DESCRIPTION
L'histoire véridique et désopilante d'un chauve précoce.
Que peut-on perdre à la sortie de l'adolescence ? Son temps, ses illusions, son pucelage, ses copains, sa grand mère, son amour, ses lunettes, son portefeuille, tout à la fois si cela chante. Mais ses cheveux ! Je ne laisserai dire à personne que vingt ans est le plus bel âge pour les avoir vus folâtrer un soir d'hiver sur une moquette grenat de la rue Marx-Dormoy...

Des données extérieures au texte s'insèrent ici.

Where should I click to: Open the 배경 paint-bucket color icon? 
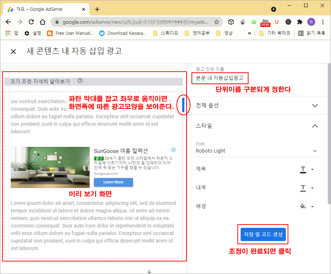pyautogui.click(x=302, y=206)
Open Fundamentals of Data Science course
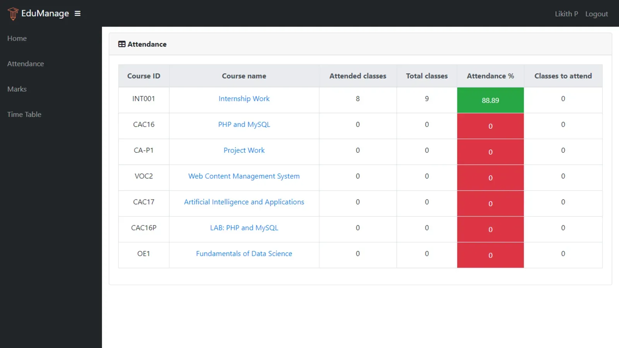619x348 pixels. point(244,254)
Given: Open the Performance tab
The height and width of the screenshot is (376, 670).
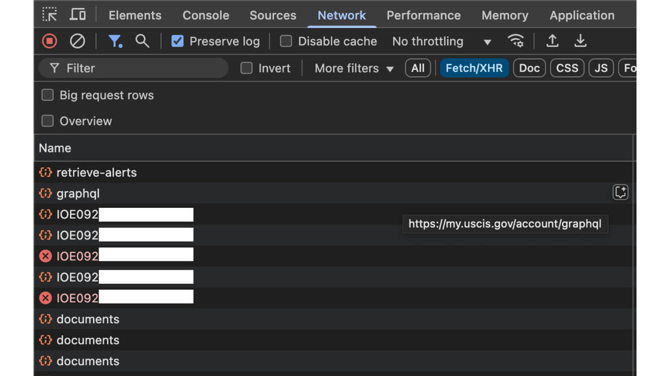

À vingt ans, Philippe Eliakim a vu tomber une à une les longues boucles blondes dont il était si fier... De cette traumatisante expérience et des années de déplumage qui s'en suivirent, il tire aujourd'hui un récit personnel, original et décalé. Avec finesse et humour, il ne nous cache rien de ses nombreuses et infructueuses tentatives de soins et de camouflage, de ses lectures médicales, de ses problèmes de séduction, de ses obsessionnelles recherches sur les chauves à travers les âges, de leur maniaque classification (des semi-tondus aux grands chauves)... Un livre à offrir à tous les hommes sans exception pour les faire rire sur un de leur plus gros sujet d'angoisse.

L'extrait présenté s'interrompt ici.